Texto do exercício =>
■ ■ ■

Há um argumento sobre nossas origens que merece ser revisitado. Já afirmei, em mais de uma ocasião, que a corrupção é ambidestra e que, em nosso cotidiano, praticamos pequenos atos imorais, antiéticos e francamente corruptos. Seja em Raymundo Faoro, a quem citei no mês passado, seja na controversa série O Mecanismo, a ideia de que existe uma elite corrupta que nos subtrai atavicamente desde o século 19 (ou desde os tempos coloniais) é frequente. No seriado, a busca da origem genética de um Estado patrimonialista e corrupto localiza Elias António Lopes, um traficante de escravos luso-brasileiro que doou sua casa na Quinta da Boa Vista para o regente. Em troca da “generosidade”, virou cavaleiro da Ordem de Cristo, ganhou cargo em Paraty e em São João del-Rei (atual Tiradentes) e obteve a oportunidade de cobrar impostos em várias localidades. Comerciantes ou empreiteiros; traficantes de escravos de antigamente ou os de drogas do século 21; empresários e latifundiários sempre miraram o poder arrecadatório do Estado para obter vantagens.

■ ■ ■

Dados fornecidos =>
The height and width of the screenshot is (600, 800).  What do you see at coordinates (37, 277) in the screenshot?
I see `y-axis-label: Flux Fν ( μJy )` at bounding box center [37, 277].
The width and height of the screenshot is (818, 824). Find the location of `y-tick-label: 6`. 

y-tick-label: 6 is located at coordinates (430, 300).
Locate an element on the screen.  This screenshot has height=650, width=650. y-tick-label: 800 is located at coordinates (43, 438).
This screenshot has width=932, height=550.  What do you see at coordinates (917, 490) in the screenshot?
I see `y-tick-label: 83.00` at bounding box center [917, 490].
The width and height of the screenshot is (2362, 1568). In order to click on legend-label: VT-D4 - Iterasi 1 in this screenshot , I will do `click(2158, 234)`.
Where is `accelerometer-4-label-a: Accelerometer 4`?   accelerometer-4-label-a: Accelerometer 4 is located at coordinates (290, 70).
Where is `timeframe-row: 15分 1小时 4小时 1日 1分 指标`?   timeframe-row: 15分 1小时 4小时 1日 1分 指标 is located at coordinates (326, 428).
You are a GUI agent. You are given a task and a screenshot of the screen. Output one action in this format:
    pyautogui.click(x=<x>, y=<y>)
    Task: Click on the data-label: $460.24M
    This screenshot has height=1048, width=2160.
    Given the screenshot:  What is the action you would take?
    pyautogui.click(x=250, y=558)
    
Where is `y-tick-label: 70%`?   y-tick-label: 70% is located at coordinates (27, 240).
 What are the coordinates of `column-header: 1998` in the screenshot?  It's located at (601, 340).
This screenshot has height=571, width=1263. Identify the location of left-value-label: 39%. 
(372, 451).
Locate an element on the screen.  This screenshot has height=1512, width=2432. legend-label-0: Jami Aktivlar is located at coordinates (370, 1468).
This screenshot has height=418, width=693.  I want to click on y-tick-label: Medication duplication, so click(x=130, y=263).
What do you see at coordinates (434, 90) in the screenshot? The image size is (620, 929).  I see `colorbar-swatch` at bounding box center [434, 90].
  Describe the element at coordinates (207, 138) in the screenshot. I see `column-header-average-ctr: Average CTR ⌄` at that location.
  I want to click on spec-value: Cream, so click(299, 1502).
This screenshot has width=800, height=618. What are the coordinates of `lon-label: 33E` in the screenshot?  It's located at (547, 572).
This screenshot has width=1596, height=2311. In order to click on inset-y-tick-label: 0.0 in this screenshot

■ ■ ■

Dê continuidade ao texto sobre as origens da corrupção no Brasil, começando logo após a última frase apresentada.

Sua resposta =>
É realmente inegável que havia conúbio incestuoso entre Estado e outros setores da sociedade em 1808 ou nos tempos de Afonso Henriques, primeiro rei de Portugal. A questão que se põe é outra. O chamado Antigo Regime era baseado nisso. Era perfeitamente legítimo e esperado que houvesse favorecimentos, apadrinhamentos e um toma lá dá cá entre a monarquia e os amigos do rei. As capitanias hereditárias foram a perfeita simbiose entre o interesse particular dos donatários e o poder da coroa. Um dono de uma concessão próspera como Pernambuco era, ao mesmo tempo, a empreiteira e o partido no poder. D. João no Rio de Janeiro estreitaria esses laços fraternos em corrente de aço: o doador da Quinta da Boa Vista não realizou a transferência da propriedade por lealdade aos Braganças ou a algum diáfano sentimento nacionalista. Fez por interesse e anseio de retribuição.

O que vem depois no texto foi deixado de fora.